Major upheavals in perspective in the mortgage and insurance sector. After long hesitation, the law carried by the deputy of the Agir group, Patricia Lemoine, is finally implemented from June 1, 2022 and must modify the rules of borrower insurance. Articulated in three parts, it softens many measures considered retrograde and facilitates access to credit.

If borrower insurance is not compulsory, it is still requested by all banks in the context of a mortgage. Intended to cover a possible health problem or a difficulty of the borrower, it has a significant cost, considered as one of the most important of the financing.

This sum would have the possibility of being lowered thanks to the game of competition and the subscription of an external insurance. According to MP Patricia Lemoine, this law could symbolize “an average saving between 5,000 and 15,000 euros over the duration of the loan.”

With the Lemoine law, many borrowers hope for a strengthening of the information offered by banks. Each year, the latter will have the obligation to inform their customers of their right to terminate their insurance contract. The expiry date of the borrower insurance should also be mentioned, as well as its cost over 8 years. Other important measures complement this law and profoundly modify access to mortgages.

Now, all borrowers will be able to change borrower insurance whenever they want, without upfront any costs. New insurance contracts, signed from June 1, will be affected immediately.

For contracts currently in progress, it will be necessary to wait until September 1, 2022 for the change to take effect. While this system has undergone several amendments in recent years, it was previously impossible to modify your borrower insurance more than once a year. The anniversary date of the contract also had to be respected. Thanks to the Lemoine law, competition should be revived in a sector where banks retain a monopoly.

The implementation of the Lemoine law marks the end of the medical questionnaire for a large number of borrowers. While this form was used by banks to find out about the state of health of their borrower, it guided the price of borrower insurance. From June 1, it will be abolished for loans with a value of less than 200,000 euros.

For a couple, a threshold of 400,000 euros will be set. In the case of home loans, it will also no longer be necessary to present it when the repayment is completed before the borrower’s 60th birthday. Many associations have welcomed this decision, which symbolizes a real step forward for former patients forced to bear increased prices. For its part, Crédit Mutuel had already prepared for this eventuality since it had abolished this questionnaire at the end of 2021.

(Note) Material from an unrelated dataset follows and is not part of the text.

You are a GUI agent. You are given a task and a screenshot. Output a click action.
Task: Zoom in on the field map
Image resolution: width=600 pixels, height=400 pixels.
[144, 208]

This was one of the big announcements provided for by this law: people who have experienced health problems will see the right to be forgotten shortened. The text of the law asks the banks that have signed the AERAS (Insuring and Borrowing with an Aggravated Health Risk) agreement to bring forward the deadline for the right to be forgotten.

For former cancer or hepatitis C patients, this period of time will be reduced by half, from 10 to 5 years. In the context of a healing that took place more than five years ago, it will no longer be necessary to mention his illness when signing the contract. Again, this decision comes to relieve the borrowers that a past health problem has so far prevented from acquiring a home.